Но планов много, а времени мало. Он чувствовал, что смерть уже близка, и боялся этого. Даже умирая, он думал о королевстве — о том, кто станет преемником, регентом при малолетнем Карле, кто продолжит великое дело объединения Франции, ее процветания, ее превращения в могучее государство. Дни шли за днями, недели за неделями, а мысль все чаще останавливалась на единственном человеке, которому он смог бы доверить дело всей своей жизни, — на дочери Анне; не без оснований он считал ее умной женщиной и тонким политиком. Остальные кандидатуры он отметал одну за другой.

И, уже чувствуя дыхание смерти у своего ложа, весь трепеща от страха, что не успеет, в конце августа 1483 года он велел позвать к себе старшую дочь Анну, свою любимицу, свою «ненаглядную дочурку». В ожидании, беспрестанно бросая нетерпеливые взгляды на дверь, он тихо плакал, уже зная, что увидит свою красавицу дочь в последний раз.

— Поторопись, мой верный друг, — сказал король Оливье ле Дэну за несколько минут до того, как брадобрей отправился на поиски, — ангелы уже спешат за моей душой, которую я вверил Богу. Ныне, мне осталось попрощаться с моей дорогой девочкой.

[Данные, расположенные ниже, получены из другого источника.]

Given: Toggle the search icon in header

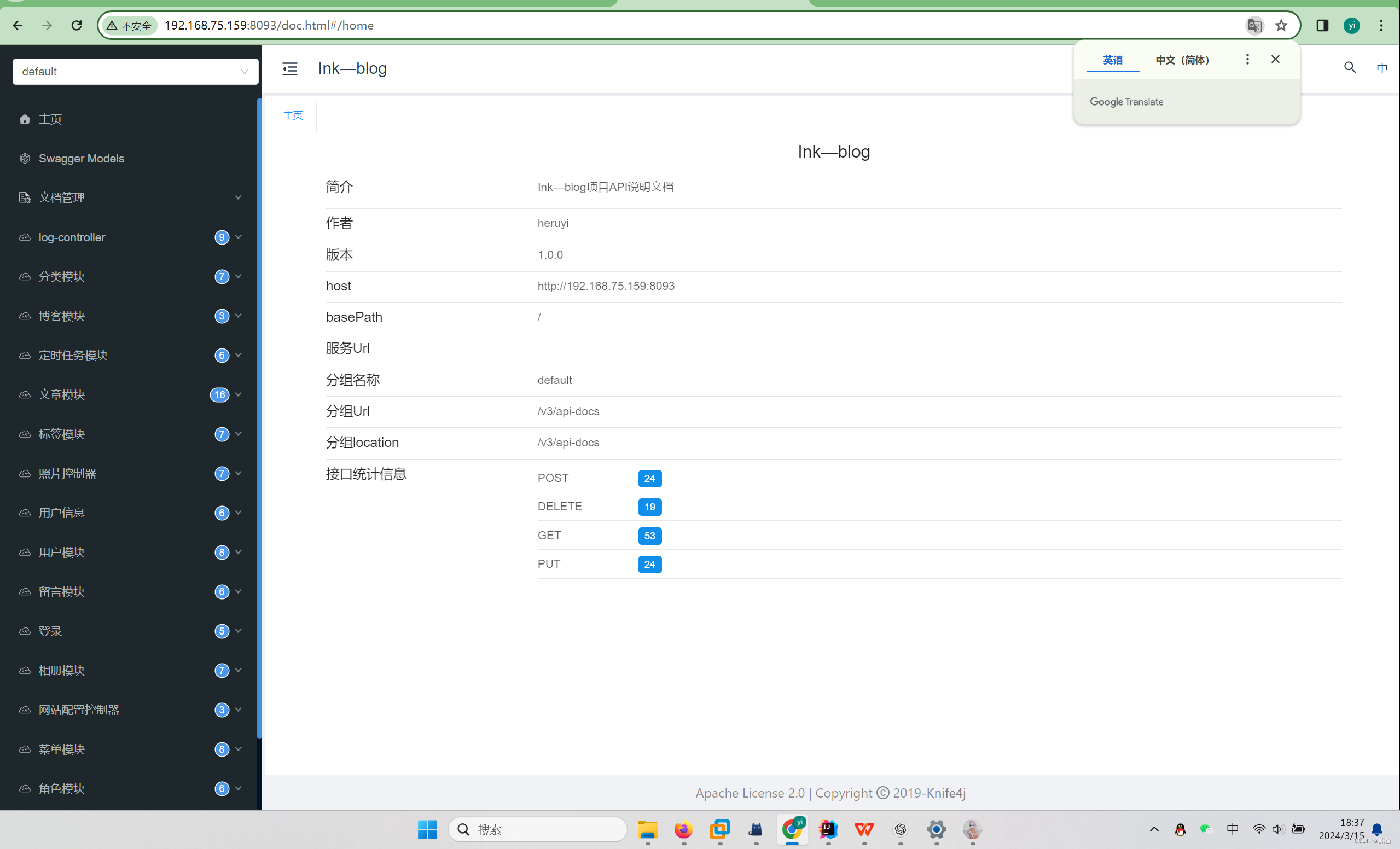Looking at the screenshot, I should point(1349,67).
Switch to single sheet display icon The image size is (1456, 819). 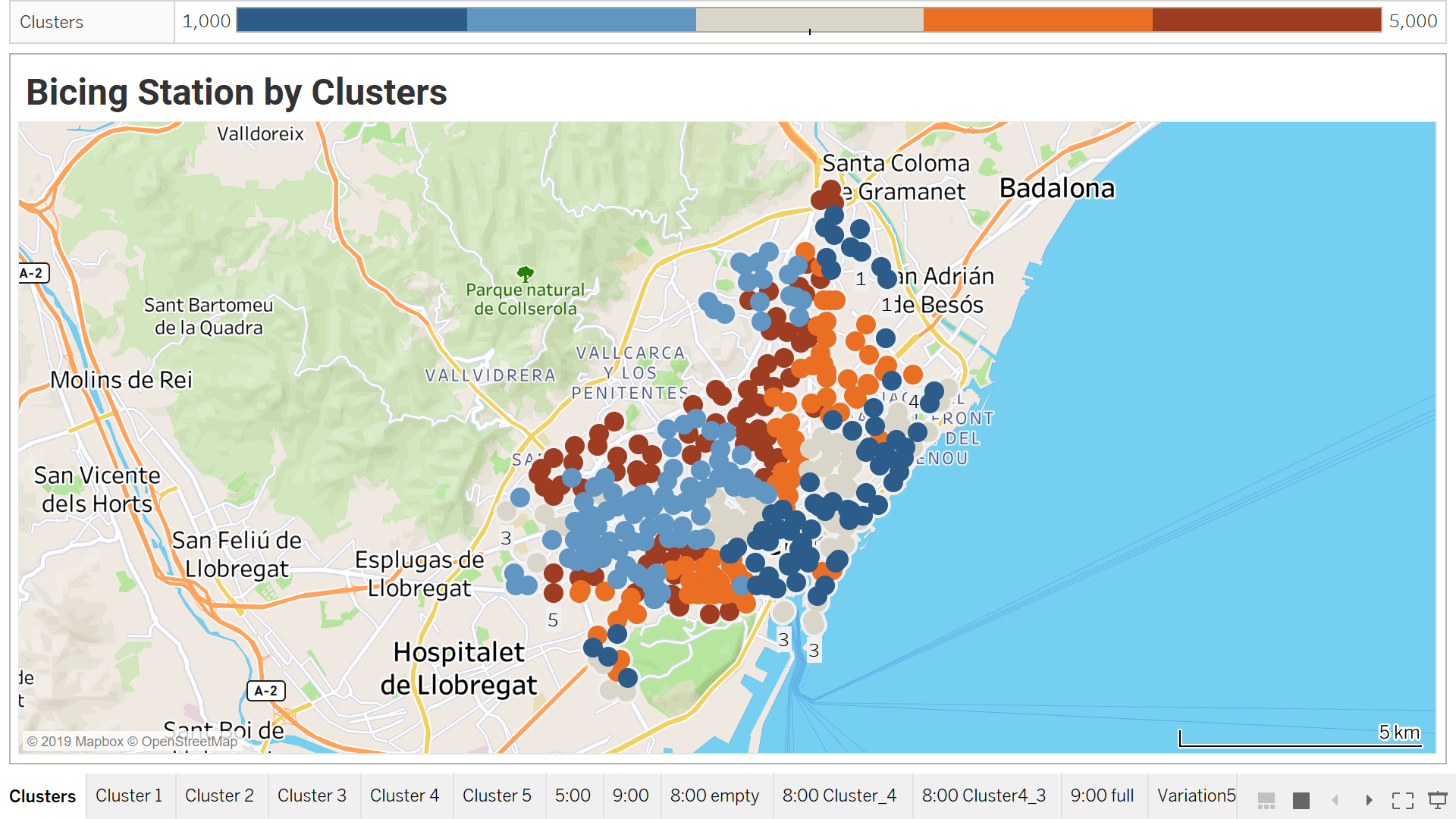click(x=1301, y=800)
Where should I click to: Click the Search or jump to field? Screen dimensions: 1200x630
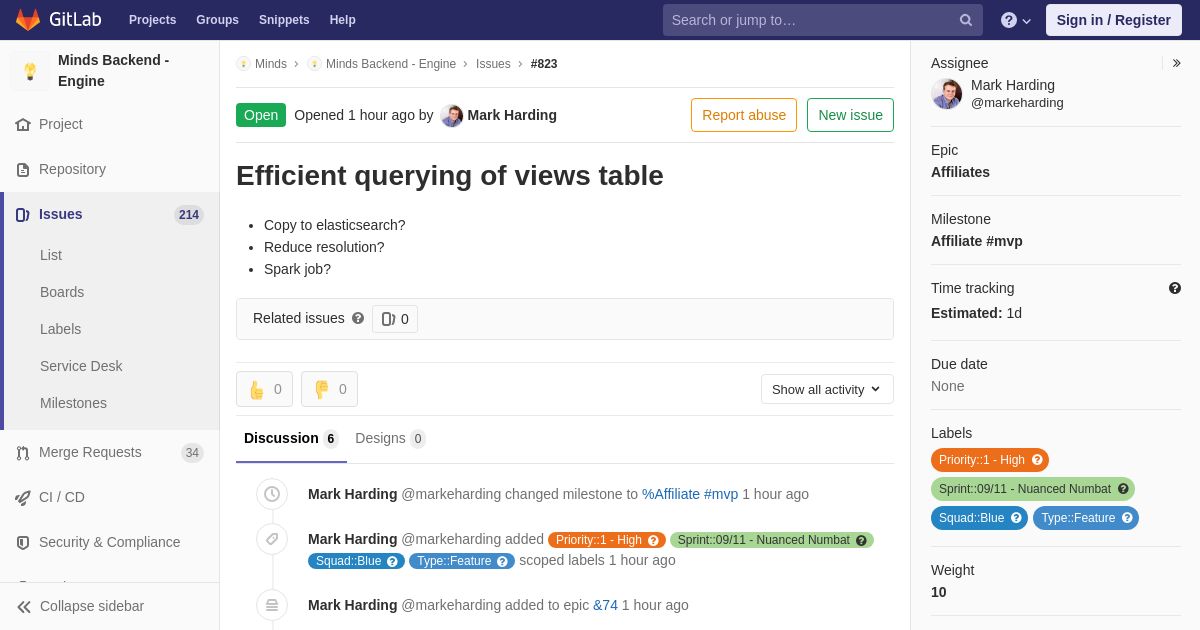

Оливье быстро вышел. Анну де Боже он нашел в молельне. Стоя на коленях перед бронзовой фигурой распятого Христа, дочь истово молилась о даровании здоровья больному отцу, не думая о том, что ее сын, семилетний Карл, совсем недавно захворал. Рядом с ней стоял священник с раскрытым требником в руке. Оливье подошел, встал за спиной, склонив голову пред ликом Спасителя, осенил себя крестным знамением, затем шагнул вперед, чтобы его заметили.